» **Provided passage**:
_ _ _ _ _

These challenges also come at a time when Ghana is attempting to refine the financial structure of the domestic cocoa industry. The state-guaranteed cocoa price paid to farmers was recently increased by two thirds, meaning that for the upcoming 2023-2024 season, Ghana's cocoa farmers will receive 20,943 cedis ($1,837) per tonne, up from the previous rate of 12,800 cedis.

Concurrently, the Ghana Cocoa Board, also known as Cocobod, plans to borrow $1.2 billion for this season, of which $800 million will come from a syndicate of lenders and $400 million from other sources as per Reuters. Cocobod, which acts as the country’s industry regulator, secures a loan to finance local licensed buying companies to buy the cocoa beans from farmers on its behalf to export.

The cumulative effect of these challenges are showing in the region’s exports. Barchart reported government data from the Ivory Coast government showed that the nation’s farmers shipped 288,686 MT of cocoa to ports from October 1-November 5, down -17.3% from the same time last year. The declining exports, as well as crop health and weather conditions, have been picked up by ChAI’s models. The current 6 month forecast is bullish, with the satellite and weather data used to inform ChAI’s ‘Crop Growth’ and ‘Weather Conditions’ models being bullish and the ‘Seaborne Imports and Exports’ model being the most significant bullish driver on that horizon, as shown below.

_ _ _ _ _

» **Directions**:
• 1. Name each ChAI model mentioned in the cocoa market passage.
• 2. In the cocoa market passage, turn the paragraph beginning "Concurrently, the Ghana Cocoa Board" into a short bulleted list that keeps its main facts.
• 3. Write the next part of the cocoa market passage, picking up after its final sentence.
The lines that come next are from an unrelated source.

» **Data excerpt**:
_ _ _ _ _

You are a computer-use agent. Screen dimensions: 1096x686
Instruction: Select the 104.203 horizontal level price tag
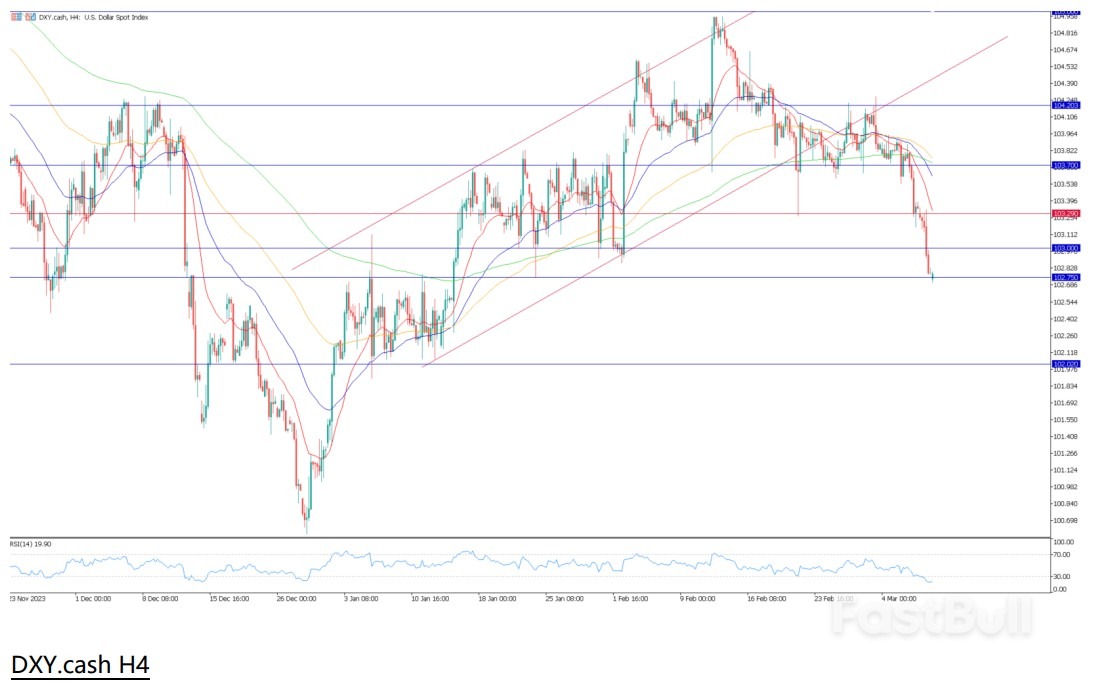click(x=1065, y=105)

_ _ _ _ _

» **Results of the exercise**:
• 1.
Crop Growth
Weather Conditions
Seaborne Imports and Exports

• 2.
- The Ghana Cocoa Board (Cocobod) plans to borrow $1.2 billion for this season, according to Reuters.
- $800 million will come from a syndicate of lenders and $400 million from other sources.
- Cocobod serves as the country's cocoa industry regulator.
- The loan finances local licensed buying companies, which buy cocoa beans from farmers on Cocobod's behalf for export.

• 3.
Cocoa 6 month influences

ChAI's Family Influences for 6 Month Price Forecast for NY Cocoa

Prices Beginning to Impact Demand

Demand for cocoa beans in Europe has held relatively steady, despite the persistent increase in costs. European third-quarter cocoa processing data showed only a modest 0.9% decrease from the previous year.

Elsewhere however, the age-old adage that high prices are the cure for high prices seems to be coming true. Soaring cocoa prices are beginning to dampen global cocoa demand outside of Europe. According to the The National Confectioners Association, North American cocoa grindings in Q3 fell by a staggering -18% year-on-year, marking the fewest grindings for a Q3 in 15 years. A similar trend was observed in Asia, where Q3 cocoa grindings fell by -8.5% year-on-year.

The surge in cocoa prices has compelled major players in the cocoa industry to reassess their strategies. Mondelez International's CEO, Dirk Van de Put, has acknowledged in a recent interview with Bloomberg that the company will have to increase the prices of its end-products in response to rising cocoa and sugar costs. He even pointed out that shrinkflation, a tactic where product size is reduced while maintaining the same price, may not be sufficient to sustain current pricing levels.

Continued price increases may create enough of a bitter taste in the mouths of consumers to dent chocolate demand enough to abate the price rally in time. While this process appears to be underway in America and Asia, the Q4 grind statistics will be a key indicator for cocoa demand in 2024.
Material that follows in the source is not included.